Foto: Flora Negri

A cantora paraense Aíla conquistou muito em 2012 ao lançar seu dançante disco de estreia Trelelê. Depois, deixou que seu trabalho assumisse uma postura mais ativista com versos certeiros em 2016, quando lançou Em Cada Verso Um Contra-Ataque.

Agora, em 2019, a cantora está preparando o terreno para lançar seu terceiro disco. Ainda sem nome, temos uma certeza: será um disco plural. Isso porque Aíla nos contou que tem se interessado cada vez mais por parcerias em suas composições e produções.

Já temos um exemplo disso na recente “Treme Terra“. A canção foi composta em parceria com os colegas Barro e João Deogracias, e tem sua produção assinada por, além de João, Aline Falcão e Pedro Regada. Misturando Norte e Nordeste, a dançante música traz referências de arrocha, música eletrônica, tecnobrega e pagodão baiano.

Mesmo remetendo um pouco à época do primeiro disco por conta de sua ambientação, o novo single conta com a veia questionadora do segundo álbum. A canção propõe movimento, proatividade e reflexão. “Quando a mente abre, o corpo reverbera”, inicia Aíla.

Movimento e cores

O tratamento visual do single levou à sério a questão do movimento. Isso se reflete na capa do single e também no videoclipe oficial. Ambos com direção artística da também paraense Roberta Carvalho, os materiais exaltam também uma paleta de cores mais pop.

A pesadíssima divulgação, com grande foco na questão visual, também conta com a venda de um pendrive (no formato de uma fita VHS) que reúne cinco clipes da cantora (incluindo “Treme Terra”) e making of‘s inéditos da produção dos vídeos. São poucas unidades no momento, mas estão à venda.

https://www.instagram.com/p/B0jOuZTHbos/

Movimento também será uma palavra chave nas apresentações da nova turnê de Aíla. A série de shows têm início nesta sexta-feira (02), no Rio de Janeiro. Ela abrirá o Festival Levada, evento do qual já participou na edição inaugural, em 2012. Os ingressos estão disponíveis!

____________________

[COMPLETE O SEGUINTE]
(a) De acordo com a matéria sobre Aíla, com quais colegas a cantora compôs "Treme Terra"?
(b) Explique por que, segundo a matéria sobre Aíla, o terceiro disco da cantora será plural.
(c) Dê continuidade, por favor, à matéria sobre Aíla a partir do ponto em que ela termina.
Os registros não são necessários para estas tarefas.

____________________

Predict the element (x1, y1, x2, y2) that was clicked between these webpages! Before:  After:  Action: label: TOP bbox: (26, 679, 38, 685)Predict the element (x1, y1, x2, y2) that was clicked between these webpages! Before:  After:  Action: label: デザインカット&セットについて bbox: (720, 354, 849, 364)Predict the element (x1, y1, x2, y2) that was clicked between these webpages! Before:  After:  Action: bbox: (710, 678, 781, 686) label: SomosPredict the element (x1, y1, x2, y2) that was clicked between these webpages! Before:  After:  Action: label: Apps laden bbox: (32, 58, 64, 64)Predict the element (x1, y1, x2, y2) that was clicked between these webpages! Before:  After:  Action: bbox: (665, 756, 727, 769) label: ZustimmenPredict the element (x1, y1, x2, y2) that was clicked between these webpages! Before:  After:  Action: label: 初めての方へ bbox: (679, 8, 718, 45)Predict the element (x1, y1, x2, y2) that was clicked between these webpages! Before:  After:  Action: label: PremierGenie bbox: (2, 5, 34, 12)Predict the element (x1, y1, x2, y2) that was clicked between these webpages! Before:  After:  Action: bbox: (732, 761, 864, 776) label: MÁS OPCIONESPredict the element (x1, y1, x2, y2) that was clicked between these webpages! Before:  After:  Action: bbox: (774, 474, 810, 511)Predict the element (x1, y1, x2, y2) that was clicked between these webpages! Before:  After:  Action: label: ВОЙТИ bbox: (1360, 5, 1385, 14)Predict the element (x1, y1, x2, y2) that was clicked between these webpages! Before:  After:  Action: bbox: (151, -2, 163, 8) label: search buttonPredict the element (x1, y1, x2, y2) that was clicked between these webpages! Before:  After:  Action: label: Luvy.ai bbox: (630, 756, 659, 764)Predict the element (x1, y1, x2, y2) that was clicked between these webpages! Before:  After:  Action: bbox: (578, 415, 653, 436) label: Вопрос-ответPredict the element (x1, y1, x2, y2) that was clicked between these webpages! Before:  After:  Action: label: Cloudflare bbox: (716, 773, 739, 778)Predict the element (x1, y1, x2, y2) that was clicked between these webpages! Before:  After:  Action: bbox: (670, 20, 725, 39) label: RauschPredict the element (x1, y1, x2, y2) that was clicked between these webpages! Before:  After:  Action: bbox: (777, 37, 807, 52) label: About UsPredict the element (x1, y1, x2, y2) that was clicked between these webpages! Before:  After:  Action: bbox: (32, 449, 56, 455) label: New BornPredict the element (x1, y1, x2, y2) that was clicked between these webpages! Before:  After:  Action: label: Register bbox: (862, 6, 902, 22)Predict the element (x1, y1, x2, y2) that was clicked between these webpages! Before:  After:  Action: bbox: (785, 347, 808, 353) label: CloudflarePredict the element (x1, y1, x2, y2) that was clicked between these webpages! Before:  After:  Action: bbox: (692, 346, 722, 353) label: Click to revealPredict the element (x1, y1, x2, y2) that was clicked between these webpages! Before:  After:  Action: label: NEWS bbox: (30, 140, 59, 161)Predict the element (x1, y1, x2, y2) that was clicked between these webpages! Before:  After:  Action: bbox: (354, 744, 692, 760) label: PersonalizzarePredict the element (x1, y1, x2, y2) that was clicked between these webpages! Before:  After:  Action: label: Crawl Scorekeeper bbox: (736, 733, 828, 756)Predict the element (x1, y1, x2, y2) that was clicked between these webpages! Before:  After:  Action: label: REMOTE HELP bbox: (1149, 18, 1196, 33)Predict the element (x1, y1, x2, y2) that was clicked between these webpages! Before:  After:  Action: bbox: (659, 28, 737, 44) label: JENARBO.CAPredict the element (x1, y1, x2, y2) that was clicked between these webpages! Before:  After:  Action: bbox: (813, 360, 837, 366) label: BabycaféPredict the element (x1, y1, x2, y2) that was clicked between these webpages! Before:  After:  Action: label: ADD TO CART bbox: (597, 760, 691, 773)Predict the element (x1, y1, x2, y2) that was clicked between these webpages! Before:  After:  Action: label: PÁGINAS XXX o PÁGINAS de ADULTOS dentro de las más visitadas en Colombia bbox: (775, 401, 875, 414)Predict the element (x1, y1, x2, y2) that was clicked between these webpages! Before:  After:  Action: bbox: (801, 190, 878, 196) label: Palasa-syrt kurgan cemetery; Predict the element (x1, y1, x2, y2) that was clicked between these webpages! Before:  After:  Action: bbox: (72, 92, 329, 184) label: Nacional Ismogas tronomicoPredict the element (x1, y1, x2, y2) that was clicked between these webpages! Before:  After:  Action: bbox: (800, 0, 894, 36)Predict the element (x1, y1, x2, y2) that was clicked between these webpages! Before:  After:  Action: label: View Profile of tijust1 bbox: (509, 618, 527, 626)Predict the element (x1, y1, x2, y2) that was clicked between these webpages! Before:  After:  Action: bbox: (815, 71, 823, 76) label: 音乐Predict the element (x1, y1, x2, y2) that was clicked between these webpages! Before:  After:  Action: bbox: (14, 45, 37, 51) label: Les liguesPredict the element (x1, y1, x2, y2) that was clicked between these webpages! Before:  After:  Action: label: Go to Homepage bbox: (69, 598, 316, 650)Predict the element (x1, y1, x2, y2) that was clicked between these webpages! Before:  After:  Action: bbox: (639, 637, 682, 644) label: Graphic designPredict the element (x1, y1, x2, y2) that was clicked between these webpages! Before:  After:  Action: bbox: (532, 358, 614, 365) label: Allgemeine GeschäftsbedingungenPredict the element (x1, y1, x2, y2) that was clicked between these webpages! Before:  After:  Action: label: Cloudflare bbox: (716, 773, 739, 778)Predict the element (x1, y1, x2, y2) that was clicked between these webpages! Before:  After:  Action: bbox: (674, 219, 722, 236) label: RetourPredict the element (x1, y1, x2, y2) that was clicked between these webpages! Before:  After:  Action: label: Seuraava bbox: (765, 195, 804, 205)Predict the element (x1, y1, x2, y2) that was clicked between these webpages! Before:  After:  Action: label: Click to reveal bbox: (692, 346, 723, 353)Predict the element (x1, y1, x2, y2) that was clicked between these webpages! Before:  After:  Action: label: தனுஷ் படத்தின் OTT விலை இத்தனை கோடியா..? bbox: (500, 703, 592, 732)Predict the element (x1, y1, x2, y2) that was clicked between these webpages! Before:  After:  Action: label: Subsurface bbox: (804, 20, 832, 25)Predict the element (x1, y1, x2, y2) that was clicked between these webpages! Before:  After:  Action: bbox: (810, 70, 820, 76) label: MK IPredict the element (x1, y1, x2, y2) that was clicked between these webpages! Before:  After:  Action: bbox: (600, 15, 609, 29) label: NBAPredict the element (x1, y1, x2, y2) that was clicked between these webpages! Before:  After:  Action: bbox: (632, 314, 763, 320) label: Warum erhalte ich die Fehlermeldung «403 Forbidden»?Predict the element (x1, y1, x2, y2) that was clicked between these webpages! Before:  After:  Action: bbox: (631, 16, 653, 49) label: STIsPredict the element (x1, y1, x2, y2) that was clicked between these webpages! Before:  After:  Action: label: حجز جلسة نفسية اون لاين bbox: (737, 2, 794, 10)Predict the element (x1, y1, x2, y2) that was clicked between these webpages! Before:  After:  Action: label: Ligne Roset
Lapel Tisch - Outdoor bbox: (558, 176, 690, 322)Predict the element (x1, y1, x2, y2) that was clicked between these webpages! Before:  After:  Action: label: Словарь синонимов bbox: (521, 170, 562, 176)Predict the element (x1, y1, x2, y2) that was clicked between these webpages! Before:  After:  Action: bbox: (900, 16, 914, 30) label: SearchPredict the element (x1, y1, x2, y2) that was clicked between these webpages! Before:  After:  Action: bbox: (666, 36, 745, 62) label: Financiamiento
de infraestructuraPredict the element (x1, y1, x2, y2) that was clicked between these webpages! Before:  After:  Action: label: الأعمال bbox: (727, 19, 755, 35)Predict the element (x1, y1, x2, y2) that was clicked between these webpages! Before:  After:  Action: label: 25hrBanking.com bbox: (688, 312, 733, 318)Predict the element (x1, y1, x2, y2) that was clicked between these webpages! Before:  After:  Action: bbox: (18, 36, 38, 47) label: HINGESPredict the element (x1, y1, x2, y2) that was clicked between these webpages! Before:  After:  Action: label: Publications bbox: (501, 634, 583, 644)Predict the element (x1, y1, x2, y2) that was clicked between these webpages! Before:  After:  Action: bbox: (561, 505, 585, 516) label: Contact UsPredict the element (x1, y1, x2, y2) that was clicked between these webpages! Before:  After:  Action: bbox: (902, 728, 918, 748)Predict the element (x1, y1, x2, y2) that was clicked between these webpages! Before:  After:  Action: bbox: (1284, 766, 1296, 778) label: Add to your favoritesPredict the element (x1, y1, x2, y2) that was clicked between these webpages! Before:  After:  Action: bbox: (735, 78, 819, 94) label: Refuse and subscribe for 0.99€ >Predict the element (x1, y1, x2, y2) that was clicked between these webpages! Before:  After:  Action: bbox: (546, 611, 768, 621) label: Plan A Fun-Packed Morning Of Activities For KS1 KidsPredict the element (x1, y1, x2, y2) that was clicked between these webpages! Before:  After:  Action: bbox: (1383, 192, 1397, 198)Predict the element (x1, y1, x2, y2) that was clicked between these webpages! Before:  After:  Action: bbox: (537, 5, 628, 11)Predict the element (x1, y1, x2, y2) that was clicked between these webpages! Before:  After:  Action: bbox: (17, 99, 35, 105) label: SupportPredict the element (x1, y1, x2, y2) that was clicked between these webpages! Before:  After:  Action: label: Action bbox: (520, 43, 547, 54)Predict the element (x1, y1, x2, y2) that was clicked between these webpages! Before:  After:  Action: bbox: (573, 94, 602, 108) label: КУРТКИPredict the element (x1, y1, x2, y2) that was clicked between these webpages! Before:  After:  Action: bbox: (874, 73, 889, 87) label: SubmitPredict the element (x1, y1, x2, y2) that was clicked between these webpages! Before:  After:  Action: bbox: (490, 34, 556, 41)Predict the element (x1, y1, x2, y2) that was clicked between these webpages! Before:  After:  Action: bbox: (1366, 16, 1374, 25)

____________________

[RESPOSTAS DO EXERCÍCIO]
(a) Com Barro e João Deogracias.

(b) Porque Aíla contou que tem se interessado cada vez mais por parcerias em suas composições e produções.

(c)
“Precisamos dar uma sacudida em tudo”

Conversamos por telefone com Aíla, que nos falou sobre a nova fase de sua carreira e sobre as possibilidades visuais de uma canção. A cantora nos contou também sua interessante visão sobre os métodos de divulgação de música, diante das mudanças que as novas ferramentas têm proporcionado à indústria fonográfica.

Confira:

TMDQA!: Nas redes sociais, você comentou que queria fazer com que a protagonista do clipe fosse a dança. Como você enxerga a relação entre música e dança?

Aíla: Acho que a música, para mim, vai muito além da música. Eu tento dialogar com as artes visuais também. A dança sempre foi um diálogo próximo às músicas que lancei no meu último trabalho, como “Lesbigay”. Misturamos surf music com punk, por exemplo. A dança sempre foi muito presente nos shows, mas nunca tinha arriscado isso nos clipes. “Treme Terra”, por cruzar essas referências de ritmos periféricos bem fortemente, como o arrocha, o pagodão baiano e o brega, trouxe a possibilidade de brincar mais com a dança. A gente criou uma coreografia, com uma liberdade de criação mais individual em uma dança coletiva. Isso refletiu muito no que a música fala, de tremer o corpo, tremer o ombro, tremer a língua, mas tremer também as ideias, a mente, a estrutura, o sistema… A dança tem muito a ver com liberdade, e a música fala um pouco sobre isso.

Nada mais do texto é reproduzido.